Methods: : Three human donor eyes (65-73 years old) were obtained from the eye bank and fixed in 4% paraformaldehyde at 4°C for 24 hours. 10x10 mm blocks of the eye wall were embedded in paraffin and serially sectioned at 10 µm. Sections were blocked using 3% bovine serum albumin in PBS with 1% Triton for 30 min at room temperature. Sections were then incubated with equimolar amounts of fluorescein isothiocyanate-conjugated anti- human, goat, rabbit and mouse anti-immunoglobulin G. Twelve different sections were studied with fluorescein-microscope and images were obtained at 20 x using same exposure settings. Digital images were studied morphometrically to determine the amount of fluorescent signal generated over RPE with each secondary antibody. Contribution of RPE autofluorescence to the results RPE was calculated using unstained sections.
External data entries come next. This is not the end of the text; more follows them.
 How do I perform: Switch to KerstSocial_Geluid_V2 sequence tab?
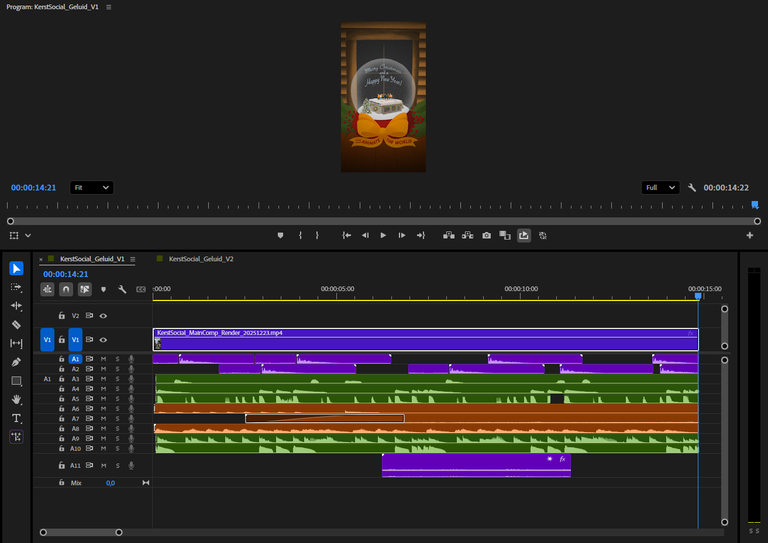point(201,258)
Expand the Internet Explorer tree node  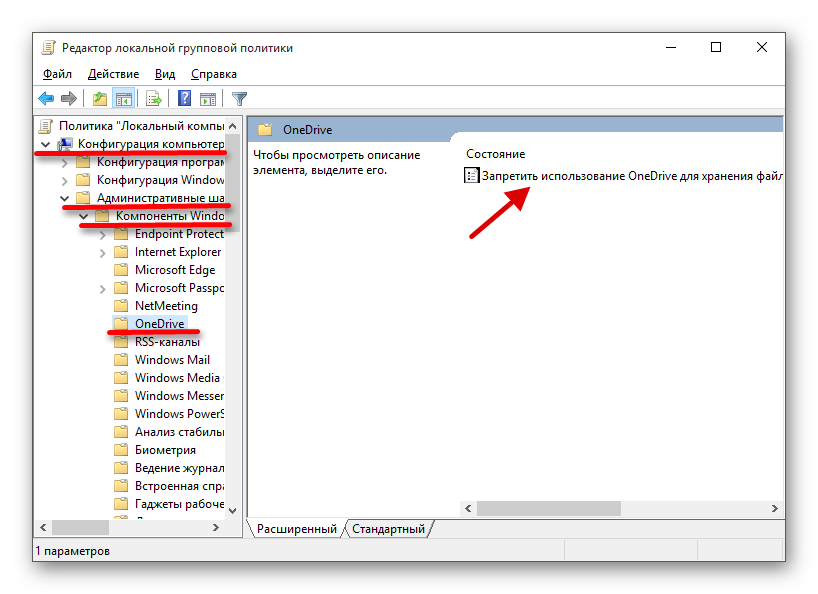[101, 251]
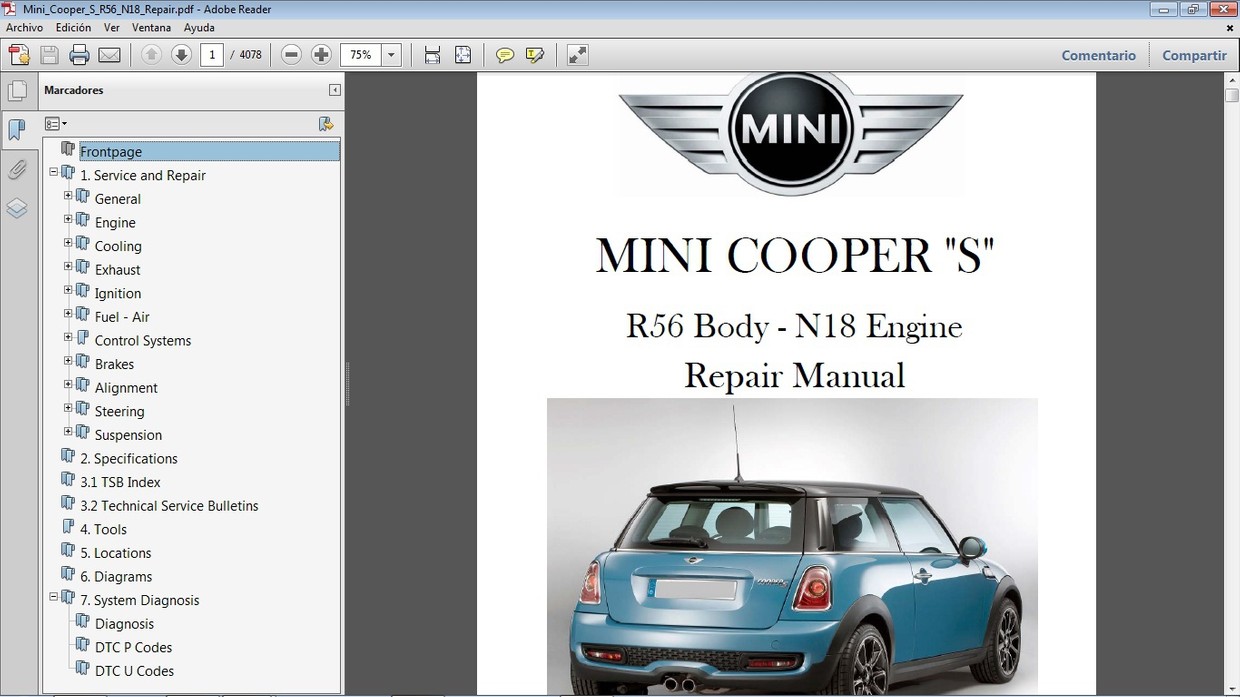Print the document
Screen dimensions: 1240x697
(79, 55)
Results: : Incubation with secondary antibodies increased the amount of fluorescent signal originating from human RPE significantly (p<0.05) in the order of human (97.3) >mouse (22.3) > rabbit (9.3) >goat (4.8). Increased fluorescence was a result of increase in both signal area and intensity.

Conclusions: : Immunoglobulin production in human RPE may result in increased fluorescence and thus decreased signal-to-noise ratio. Staining with primary antibodies tagged with fluorescent probes or using secondary antibodies that has less cross-reactivity may alleviate this problem.